• [GIVEN PROBLEM]:
Extend the essay below on Christian friendship with unbelievers, picking up right after its final sentence.

• [DOCUMENT SECTION]:
╭──

But notice what Jesus did and did not do: our Savior had harsh language for anyone who used sophistry to escape the demands of holiness. Thieving for God was still stealing and so he cleared the Temple. What Jesus never did was tell the woman caught in adultery, the tax collector, or the prodigal that they had made lifestyle choices or that their problem was society’s perception.

Jesus was willing to go anywhere and risk anything to call men and women to repentance.

A Christian must follow His model. No sinner can be intimate with God. The only way any of us can stand before God is by putting on Christ.

Can a man or woman in Christ be “best friends” with an unbeliever? I cannot see how. If the most important thing in my life is Jesus, then our level of intimacy will be curtailed. I think this is why Scripture urges believers to marry only other believers.

We cannot join “Christ in us” to someone who does not know Christ.

And yet over shared interests, I see no reason good fellowship and collegial relationships cannot be had with those not in Christ. Love demands we be as intimate as we can be without giving the appearance of condoning injustice or vice.

But at times a person will so associate themselves with their vice that I do not see in good conscience how loving my neighbor, all my neighbors, could include tacit approval of their life by hearty fellowship. One way business leaders keep running sweatshops in other lands is they pay no social cost in this land.

They get the benefit of our friendship here and the profit from exploiting labor there.

My parents taught me to love all my children. I can think of no deeper love. I would, I hope, die for my children, but because I love them I will never live for them.

Recently an episode of Psych featured a “moving in together” party for the main characters. Everyone was there celebrating this increase in “love.” I realized with sorrow that if my own children had such a party, I would not be able to go. It would not be that they were my enemies or that I would have ceased to love them. If such a child made any move to repent, then I would rush to help them.

╰──

• [RECORDED INFORMATION]:
╭──

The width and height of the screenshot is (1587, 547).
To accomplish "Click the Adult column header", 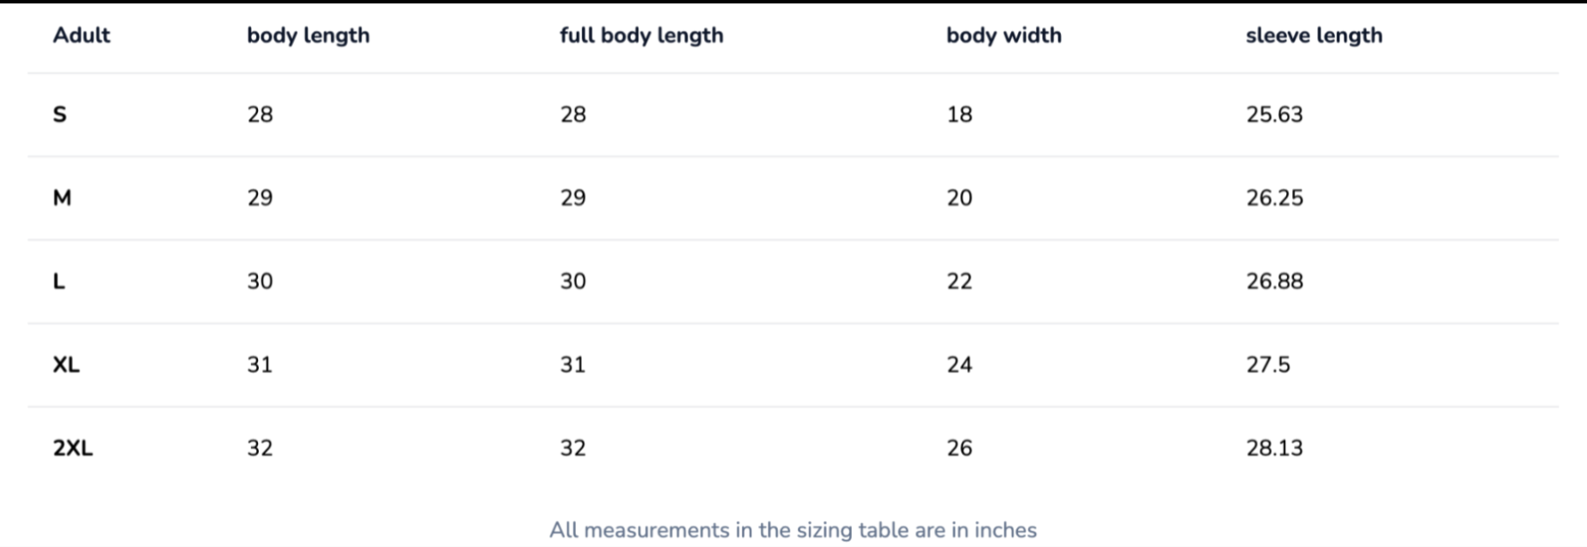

╰──
╭──

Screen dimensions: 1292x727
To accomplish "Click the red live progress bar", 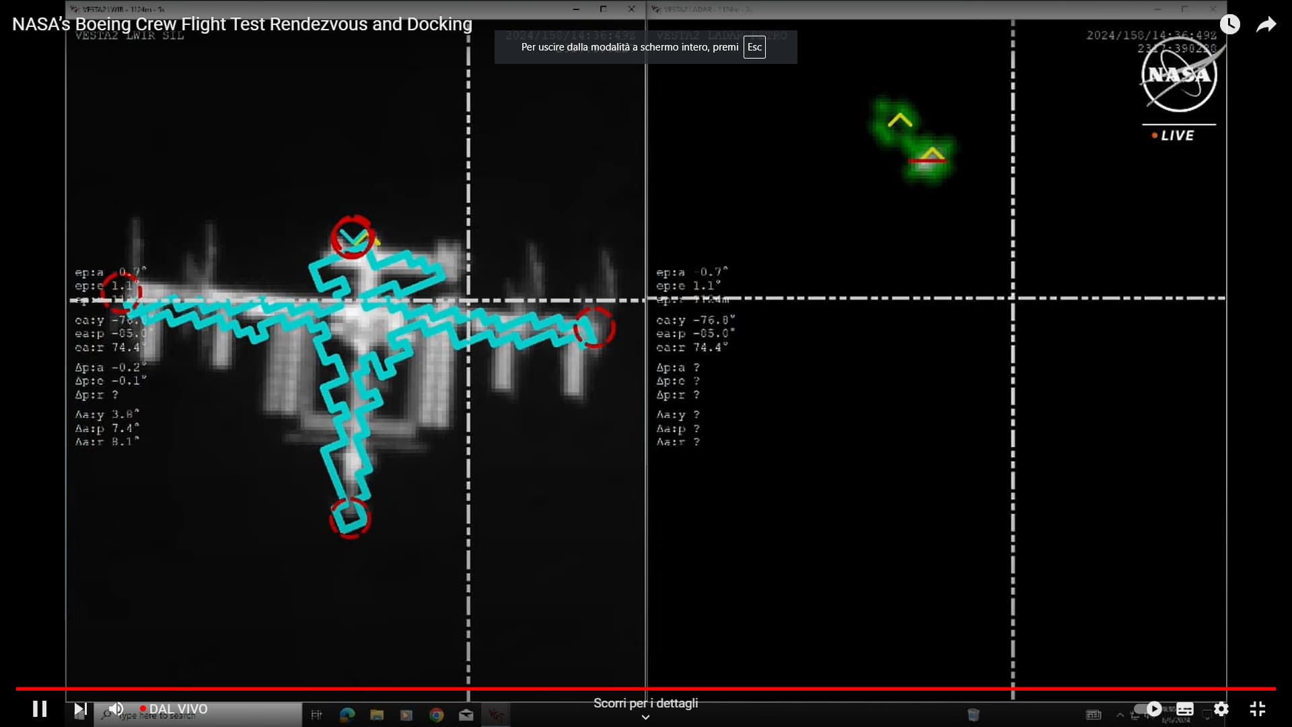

╰──

• [RESULT BELOW]:
That was a sorrowful thought.

It is not, of course, the severity of the sin that merits such a painful response: a crucifying of parental love in the name of holiness. I am confident that every heart, my heart, contains worse sins than living together before marriage, fornication.

The difference is embracing sin, promoting it, calling it no sin.

Love cannot see the beloved embrace destruction and death of the soul and join the party.

I suppose, like Jesus, I could go to the sick and call them to be well or to the sinners and winsomely call them to repentance. But if I were not invited as a physician of souls, as Jesus was, or as a rabbi, then going seems merely rude.

Jesus never went to a celebration of sin and called it “not sin.” He never took a sinner and told them that their sin was not sin, but a result of oppression or “othering.”

Jesus called every sinner to repentance: especially religious types such as I am.

And some sinners, Romans, Zealots, Pharisees, and Sadducees, hated him for it. Other sinners left their sinful activity and he accepted them just as they were to make them something different.

So when I read friends say that nothing I could do or believe would separate us, I think this is no longer friendship, but idolatry.

I must hate every relationship, parent, child, country, in light of the love of God and God demands perfect holiness. My way forward is not to feel better about myself, but worse. I am a sinner needing salvation. My path to joy is not to embrace my desires, but to crucify them.

In practical life, this means having as deep a relationship as I can with anyone, but not with any action. And of course (Psalm 139:21), if a man or woman rejects God, then (as Jesus said) I must hate that rejection. There is an unpardonable sin: the sin of becoming unable to ask for pardon.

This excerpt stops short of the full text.